Y en paralelo, cuidar tus niveles de vitamina D:
Medir 25(OH)D en sangre cuando sea posible y aspirar a rangos óptimos, no solo “normales” (ideal de 40-80ng/ml). Si hay déficit o poca exposición solar, valorar suplementación con vitamina D3 (idealmente junto a K2 y magnesio) con la ayuda de tu médico.

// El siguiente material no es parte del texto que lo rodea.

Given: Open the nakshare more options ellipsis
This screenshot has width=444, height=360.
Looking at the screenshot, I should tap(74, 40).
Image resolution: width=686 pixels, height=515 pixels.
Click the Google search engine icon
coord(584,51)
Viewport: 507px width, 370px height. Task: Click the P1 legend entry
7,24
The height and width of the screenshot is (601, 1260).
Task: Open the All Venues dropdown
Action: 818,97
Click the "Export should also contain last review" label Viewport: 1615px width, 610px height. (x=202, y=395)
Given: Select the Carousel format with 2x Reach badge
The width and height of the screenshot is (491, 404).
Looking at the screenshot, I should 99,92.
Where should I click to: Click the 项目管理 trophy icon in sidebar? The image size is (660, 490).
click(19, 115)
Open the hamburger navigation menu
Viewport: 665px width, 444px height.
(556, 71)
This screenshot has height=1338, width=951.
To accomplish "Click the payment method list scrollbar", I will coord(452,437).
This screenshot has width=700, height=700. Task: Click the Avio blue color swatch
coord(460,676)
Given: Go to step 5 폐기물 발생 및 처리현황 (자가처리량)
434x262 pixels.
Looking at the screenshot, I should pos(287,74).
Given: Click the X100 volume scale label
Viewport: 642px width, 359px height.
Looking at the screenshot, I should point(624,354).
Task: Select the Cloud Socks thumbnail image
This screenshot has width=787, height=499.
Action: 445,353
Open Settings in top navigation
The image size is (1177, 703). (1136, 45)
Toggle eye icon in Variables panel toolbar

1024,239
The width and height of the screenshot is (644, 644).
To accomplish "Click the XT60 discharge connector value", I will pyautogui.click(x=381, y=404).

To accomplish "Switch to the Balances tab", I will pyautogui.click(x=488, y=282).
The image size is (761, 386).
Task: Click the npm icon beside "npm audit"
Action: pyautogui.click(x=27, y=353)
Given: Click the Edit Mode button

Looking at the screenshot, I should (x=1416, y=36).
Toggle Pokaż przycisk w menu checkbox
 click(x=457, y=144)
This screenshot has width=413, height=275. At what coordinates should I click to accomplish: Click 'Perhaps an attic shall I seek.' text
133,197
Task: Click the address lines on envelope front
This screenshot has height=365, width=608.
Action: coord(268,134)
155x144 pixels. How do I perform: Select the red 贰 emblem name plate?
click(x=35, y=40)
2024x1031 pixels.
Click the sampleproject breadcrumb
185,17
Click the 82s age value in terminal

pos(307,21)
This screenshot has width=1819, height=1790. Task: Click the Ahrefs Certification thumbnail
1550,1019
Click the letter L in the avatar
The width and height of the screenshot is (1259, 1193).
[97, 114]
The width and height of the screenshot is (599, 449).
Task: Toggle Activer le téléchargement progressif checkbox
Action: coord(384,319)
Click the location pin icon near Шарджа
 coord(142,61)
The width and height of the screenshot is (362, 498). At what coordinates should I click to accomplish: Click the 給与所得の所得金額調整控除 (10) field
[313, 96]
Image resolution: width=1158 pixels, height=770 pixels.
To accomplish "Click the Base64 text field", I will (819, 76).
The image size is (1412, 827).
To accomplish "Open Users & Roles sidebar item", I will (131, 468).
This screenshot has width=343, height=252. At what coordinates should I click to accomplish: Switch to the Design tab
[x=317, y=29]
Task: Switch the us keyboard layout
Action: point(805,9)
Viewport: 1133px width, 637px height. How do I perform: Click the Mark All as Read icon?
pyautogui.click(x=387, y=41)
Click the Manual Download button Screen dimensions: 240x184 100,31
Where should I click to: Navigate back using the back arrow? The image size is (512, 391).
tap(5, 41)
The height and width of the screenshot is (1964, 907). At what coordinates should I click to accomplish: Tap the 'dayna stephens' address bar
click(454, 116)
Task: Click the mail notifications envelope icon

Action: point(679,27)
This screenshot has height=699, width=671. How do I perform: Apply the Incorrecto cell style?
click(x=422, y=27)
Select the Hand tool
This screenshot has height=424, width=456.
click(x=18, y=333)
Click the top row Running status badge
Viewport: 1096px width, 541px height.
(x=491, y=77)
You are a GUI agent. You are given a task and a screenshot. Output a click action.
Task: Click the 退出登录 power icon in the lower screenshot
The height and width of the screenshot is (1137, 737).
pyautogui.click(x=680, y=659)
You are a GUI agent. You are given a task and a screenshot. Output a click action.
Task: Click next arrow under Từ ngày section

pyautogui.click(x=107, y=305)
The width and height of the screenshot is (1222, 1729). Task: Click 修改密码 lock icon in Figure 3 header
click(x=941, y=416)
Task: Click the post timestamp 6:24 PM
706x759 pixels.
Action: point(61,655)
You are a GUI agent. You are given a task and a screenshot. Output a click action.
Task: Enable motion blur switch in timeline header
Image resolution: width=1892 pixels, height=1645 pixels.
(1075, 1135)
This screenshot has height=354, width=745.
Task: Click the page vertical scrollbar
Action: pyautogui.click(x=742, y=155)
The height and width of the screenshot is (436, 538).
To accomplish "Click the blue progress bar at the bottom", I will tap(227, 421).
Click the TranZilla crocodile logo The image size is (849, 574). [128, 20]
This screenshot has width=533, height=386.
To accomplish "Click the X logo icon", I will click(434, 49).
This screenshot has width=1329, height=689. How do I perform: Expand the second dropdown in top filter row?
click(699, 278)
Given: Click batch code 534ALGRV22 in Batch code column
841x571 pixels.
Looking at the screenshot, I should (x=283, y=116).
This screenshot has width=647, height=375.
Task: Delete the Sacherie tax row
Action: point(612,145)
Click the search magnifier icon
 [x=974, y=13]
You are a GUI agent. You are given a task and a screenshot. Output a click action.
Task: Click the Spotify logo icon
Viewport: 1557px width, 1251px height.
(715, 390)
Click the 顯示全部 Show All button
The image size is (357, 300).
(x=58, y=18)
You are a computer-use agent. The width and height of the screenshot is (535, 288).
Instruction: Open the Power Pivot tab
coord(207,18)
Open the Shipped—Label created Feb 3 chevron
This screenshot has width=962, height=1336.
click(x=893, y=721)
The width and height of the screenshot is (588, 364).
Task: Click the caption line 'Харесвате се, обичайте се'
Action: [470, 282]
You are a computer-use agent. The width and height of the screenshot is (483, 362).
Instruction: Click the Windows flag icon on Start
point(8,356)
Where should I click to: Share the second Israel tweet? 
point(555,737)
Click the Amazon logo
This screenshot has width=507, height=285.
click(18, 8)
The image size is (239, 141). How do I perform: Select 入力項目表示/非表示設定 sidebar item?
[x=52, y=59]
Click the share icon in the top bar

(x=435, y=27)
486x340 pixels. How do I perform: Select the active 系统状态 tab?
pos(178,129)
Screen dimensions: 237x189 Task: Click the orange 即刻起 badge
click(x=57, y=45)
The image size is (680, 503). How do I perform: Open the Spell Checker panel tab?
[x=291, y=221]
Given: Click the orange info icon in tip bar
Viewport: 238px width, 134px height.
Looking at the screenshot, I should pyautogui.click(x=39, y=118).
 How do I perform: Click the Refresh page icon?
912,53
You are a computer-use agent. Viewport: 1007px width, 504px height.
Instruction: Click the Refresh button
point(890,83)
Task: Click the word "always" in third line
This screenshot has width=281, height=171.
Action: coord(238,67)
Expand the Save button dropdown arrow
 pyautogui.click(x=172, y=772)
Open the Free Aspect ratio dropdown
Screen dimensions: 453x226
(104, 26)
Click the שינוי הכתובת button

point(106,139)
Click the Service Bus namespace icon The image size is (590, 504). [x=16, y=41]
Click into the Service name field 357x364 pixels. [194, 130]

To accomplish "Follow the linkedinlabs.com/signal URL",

En OFM desarrollé Vitamina D3 Complex precisamente pensando en eso: una D3 vegana de alta dosis, acompañada de K2, magnesio y zinc, para optimizar la absorción y la acción de la vitamina D, con ingredientes de máxima calidad y dosis basadas en la evidencia científica. No es un tratamiento para el melanoma, pero sí una herramienta para mantener niveles adecuados de este nutriente clave para el sistema inmune, el hueso y la salud global.
Y POR ÚLTIMO, LO QUE NUNCA DEBEMOS OLVIDAR
El melanoma no depende solo del sol ni solo de la vitamina D.
Importan tu genética, tu historia de quemaduras, tu número de lunares, tu alimentación, tu inflamación de base, tus tóxicos ambientales, tu estado inmunitario.
Por eso:
Revisa tu piel de forma regular y acude al dermatólogo ante cualquier lunar que cambie.
Evita las quemaduras solares, pero no vivas enemistada con el sol.
No normalices el déficit de vitamina D como si fuera un detalle menor.
Como médica de familia, experta en medicina integrativa y superviviente de cáncer, no te digo “toma este suplemento y ya está”. Te invito a hacerte preguntas incómodas sobre cómo vives, cómo te expones al sol y cómo cuidas tu vitamina D.
Este contenido es informativo y no sustituye una consulta médica. No puedo valorar tu caso concreto ni indicar tratamientos personalizados desde aquí. Ante cualquier duda sobre tu piel, tu riesgo de melanoma o tu suplementación, habla siempre con tu equipo médico.